Neste sentido, cabe à Conferência, para além de marcar a sua posição sobre os problemas que ainda subsistem, olhar para o futuro e, entre nós, lançar e aprofundar a cooperação em áreas fundamentais para o desenvolvimento e o progresso dos nossos territórios.
É, por isso, essencial, lançar projectos inovadores, aproveitar as nossas potencialidades e defender as nossas mais-valias, como por exemplo, através de iniciativas de cooperação nas áreas da biodiversidade, das energias renováveis ou da protecção e gestão dos recursos, habitats e espécies marinhas, mas também em matérias como os riscos naturais e protecção civil ou, ainda, na aproximação e união das populações das nossas regiões, promovendo a mobilidade profissional e juvenil.
Este olhar prospectivo e esta visão positiva da realidade ultraperiférica não significa, porém, um menor interesse pelos condicionalismos e pelos problemas com que nos deparamos no desenvolvimento económico e social das nossas Regiões, os quais reclamam, sempre, por força daquelas circunstâncias e do Tratado da União Europeia, a adaptação e modelação das políticas comunitárias.
A proposta de directiva, por exemplo, que visa a integração do sector da aviação no regime do comércio de emissão de licenças de CO2, é um exemplo claro de como uma política da União Europeia, caso não atenda às especificidades das RUP, poderá ter um efeito gravemente perverso no seu desenvolvimento económico, considerando o previsível subsequente aumento das tarifas aéreas e a total dependência destes territórios face aos transportes aéreos nas ligações, tanto com o exterior como, em alguns casos, entre as suas ilhas.
Outro assunto que interessa salientar é a questão da pretensa metodologia de avaliação dos sobrecustos da ultraperificidade, sendo claro - e nunca será demais repetir - que a natureza teórica e a sua fraca adaptabilidade prática desaconselham a sua aplicação, levando-nos a concluir que as ajudas comunitárias devem continuar a ser concedidas com base em propostas objectivas das autoridades regionais, baseadas nos condicionalismos próprios de cada região.
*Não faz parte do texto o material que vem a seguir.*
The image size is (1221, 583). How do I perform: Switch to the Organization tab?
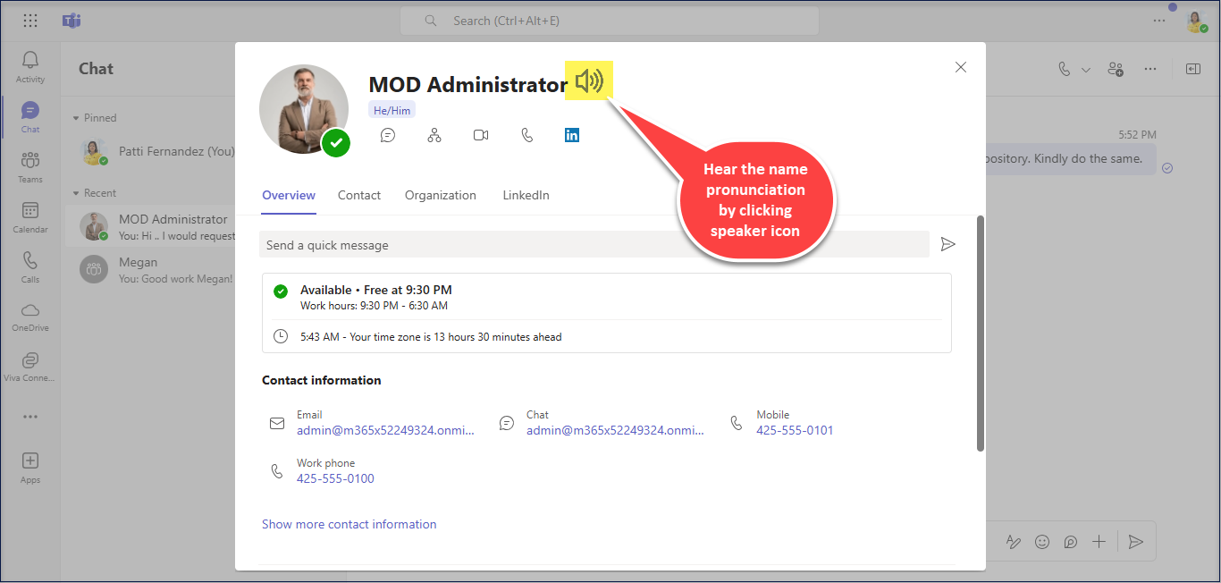440,195
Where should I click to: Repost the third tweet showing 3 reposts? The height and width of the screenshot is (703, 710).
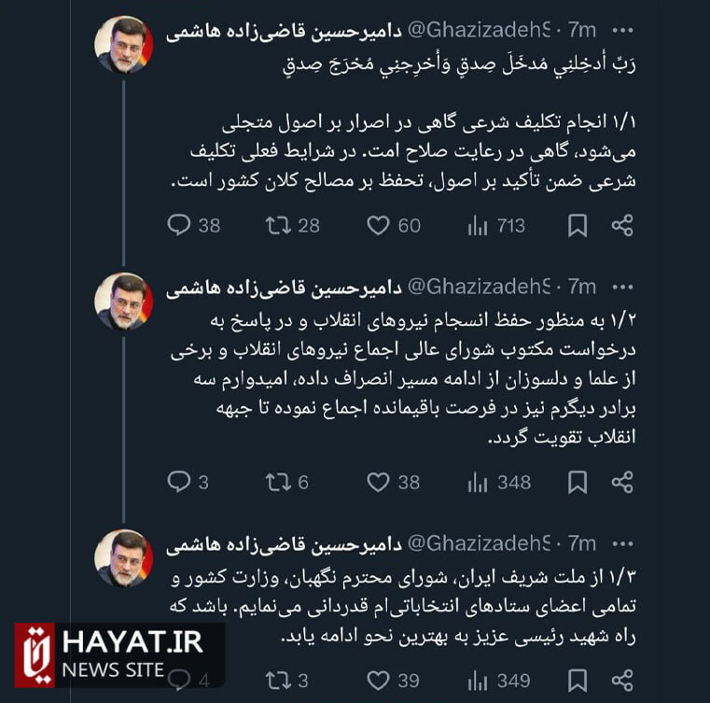(x=278, y=681)
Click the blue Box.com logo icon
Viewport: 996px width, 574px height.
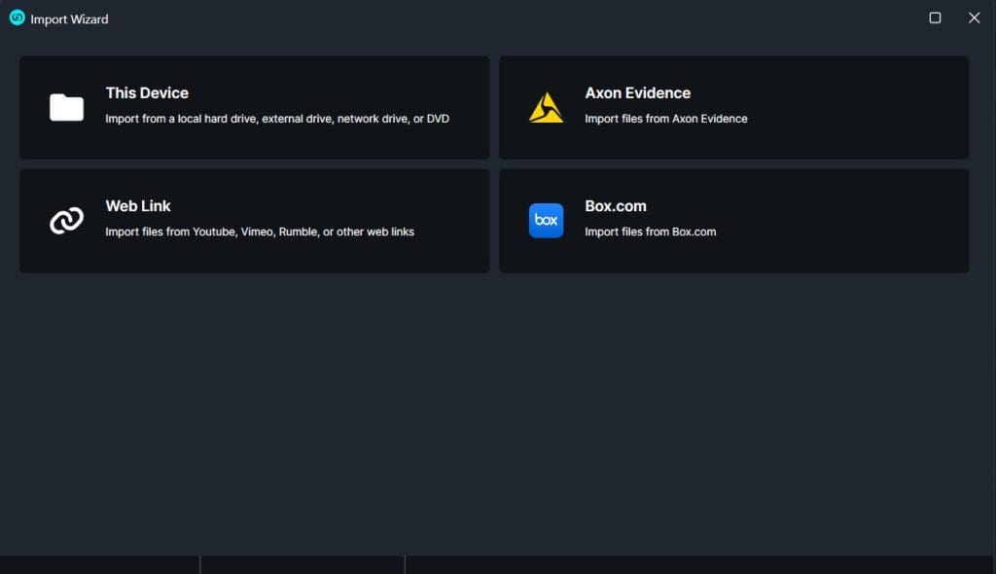click(546, 221)
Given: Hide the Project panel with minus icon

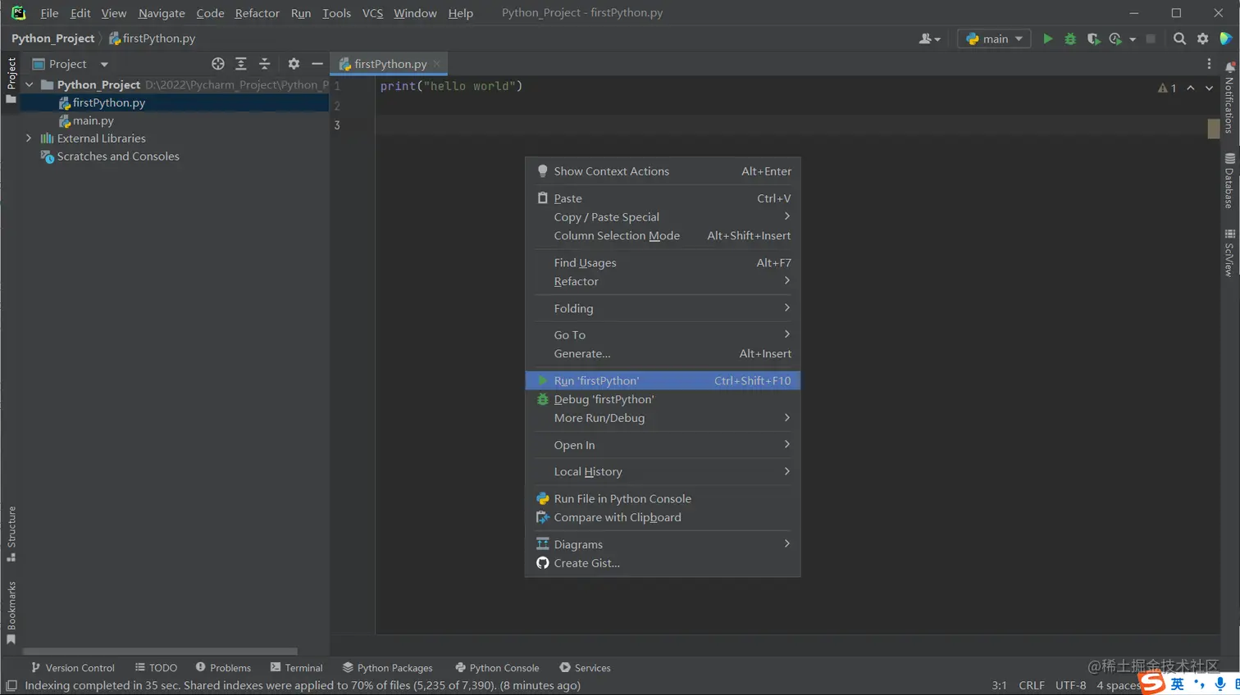Looking at the screenshot, I should tap(317, 64).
Não podemos, por outro lado, deixar de reclamar toda uma série de medidas justas e adequadas à resolução de problemas que ainda persistem, como por exemplo, no âmbito do regime especifico de abastecimento, para atenuar a escalada de preços dos produtos e das matérias-primas essenciais ao abastecimento das RUP's e ao desenvolvimento das suas actividades económicas; no que diz respeito ao futuro da política agrícola comum, consagrar um nível adequado de flexibilidade e a continuidade no acesso a um envelope financeiro adaptado às necessidades dos sectores agrícolas e pecuários, bem como realçar a importância da flexibilidade na definição e gestão dos limites administrativos impostos às produções tradicionais, onde as regiões ultraperiféricas têm vantagens comparativas, devendo ser permitido o desenvolvimento em função das suas potencialidades, dentro dos limites de sustentabilidade ambiental.
Por fim, realçamos, igualmente, alguns pontos relativos ao sector piscatório. Refiro-me à necessidade de se criar um programa específico de renovação e modernização das frotas de pesca das RUP (permitindo a melhoria das condições de trabalho, de segurança e dos meios de conservação de pescado nas RUP), à necessidade de se implementar o programa POSEI de forma definitiva (dado que os condicionalismos a que os profissionais da pesca estão sujeitos são de natureza estrutural e permanente) e, não menos importante, enquanto não existir uma avaliação científica do potencial dos recursos marinhos nas Zonas Económicas Exclusivas adjacentes às RUP, reservar tendencialmente aquelas águas para as suas frotas locais, em cumprimento do principio da precaução definido na politica comum de pescas
Temos - as nossas Regiões - razões para ser optimistas no processo do nosso desenvolvimento e da nossa convergência com os padrões europeus. Temos, porém, que gerir essas nossas realidades e ambições com os olhos postos nos processos de decisão externos que nos influenciam directamente. É o que estamos a fazer hoje; é o que devemos fazer sempre".